A deep dive on how (tools, methods, use cases) companies move data back and forth.

Refresher: what’s ETL

ETL is the process of moving and transforming data to get it into a more useful format. 

Every company has this idealized vision of a data science and analytics team, with full visibility into how the business is doing, how the product gets used, how experiments are performing, super good looking and funny people, etc. The problem with getting there (and this is part of why data teams don’t get hired until later in the company lifecycle) is that the actual, cold hard data that you need to answer important questions typically lies all over the place. And it needs cleaning. 

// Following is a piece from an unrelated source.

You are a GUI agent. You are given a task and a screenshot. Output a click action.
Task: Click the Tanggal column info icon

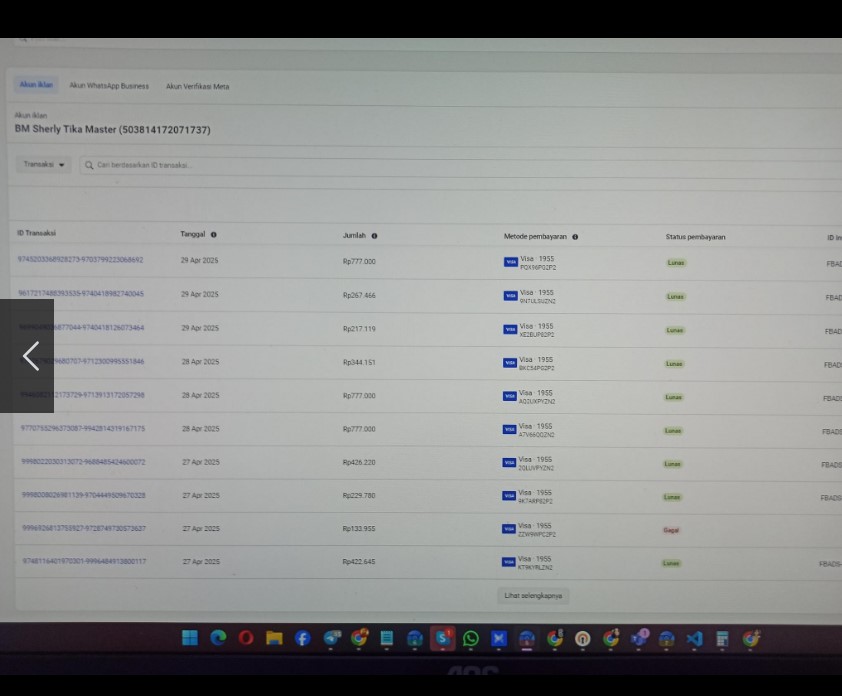click(x=213, y=235)

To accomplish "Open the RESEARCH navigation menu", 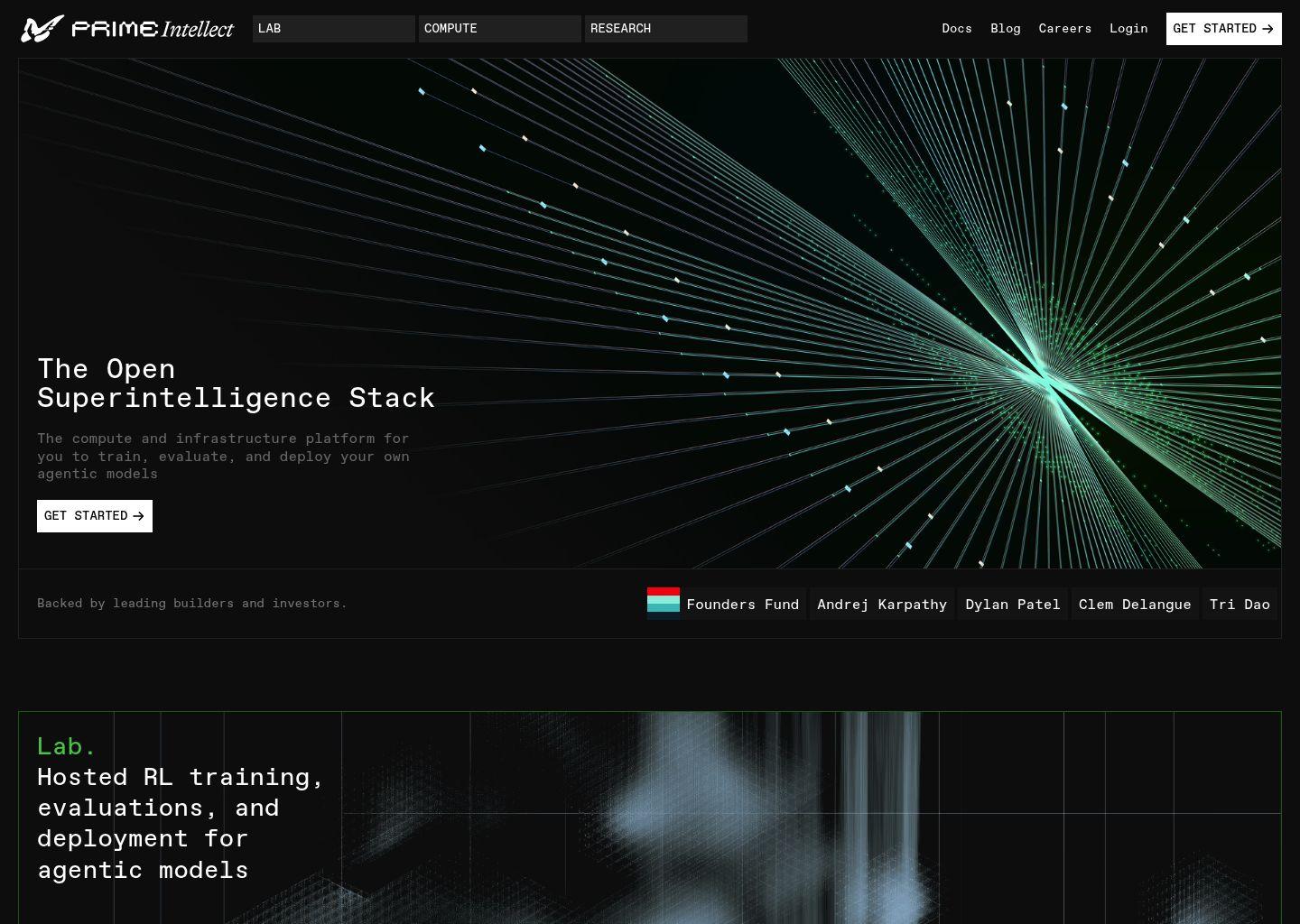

I’ve decided to illustrate this principle with a sadly very real set of examples from my experience:

ETL use cases

All of this data sits in different systems - and what that means in practice is that you can’t just write a big SQL query that joins all of it together. You need to get it out of the source system and into a big fat warehouse so you can ask the questions you want. And what compounds this problem is that the value of this data is multiplied when it’s integrated, e.g. you can combine these sources together:

  • Website engagement + billing = which site pages drive signups who end up paying us the most money?

  • Paid marketing + Salesforce = which ad channels are driving the most revenue and large customers?

  • Product usage + Salesforce + billing = what features do our biggest customers use the most? What are early product signals of high engagement?

For those strategy minded citizens among us, you’ll notice that each of the vendors listed in the above table are actually incentivized to help you analyze the data they’re generating in their own tools and not out of them. So Stripe has Sigma, Salesforce has Dashboards, Google Analytics is a combined tracking tool and analytics tool, etc. They’ll let you get data out, but they want you to spend as much time in their software as possible, so they’ll make it easy to analyze it in place. 

So ETL - Extract, Transform, Load - is the process of getting siloed data out of source systems and into a central data warehouse , all together, where it can be analyzed easily and quickly. 

  • Extract: get data out of siloed source systems like Salesforce, Stripe, etc.

  • Transform: clean dirty data, reorganize it in more useful formats, join data together

  • Load: put the results of all of this into a data warehouse

This is a ubiquitous process - if you’re a company and you want to get value out of your data, you’re going to need to do some ETL sooner or later. And the canonical unit of ETL - one ETL job - can be as small as a few lines of SQL, or as big as a 20 step Python workflow.

Use cases / how it happens

Each job has (basically) 3 things that you need to worry about:

  1. A query (in SQL, Python, etc.) - the actual code to get the data, transform it, etc.

  2. A schedule -when the job should run (e.g. every day at 12PM)

  3. A dependency list or graph - what other ETL jobs need to run first

Unfortunately no catchy acronym here.

A basic example

Let’s walk through a very basic ETL job that aggregates the amount that we’ve charged each one of our customers in Stripe. Starting with the query, here’s the actual mechanics of what we want to do with source Stripe data: aggregate the total number of charges, and the total amount, per user. 

SELECT  
  user_id,
  SUM(amount),
  COUNT(*)
FROM users u
LEFT JOIN stripe.charges c ON u.user_id = c.user_id
GROUP BY 1

After we’ve got the query written, we need to figure out a schedule (let’s say we want this to run twice a day) and then identify if there are any dependencies for the query - since this just pulls directly from source Stripe data, there are none.

A more complex example

The query is really the hard part, in my experience - some of the queries I’ve built for ETL jobs can be hundreds of lines long. A good example is building state from events. A lot of product data exists in event formats, where every time a user do...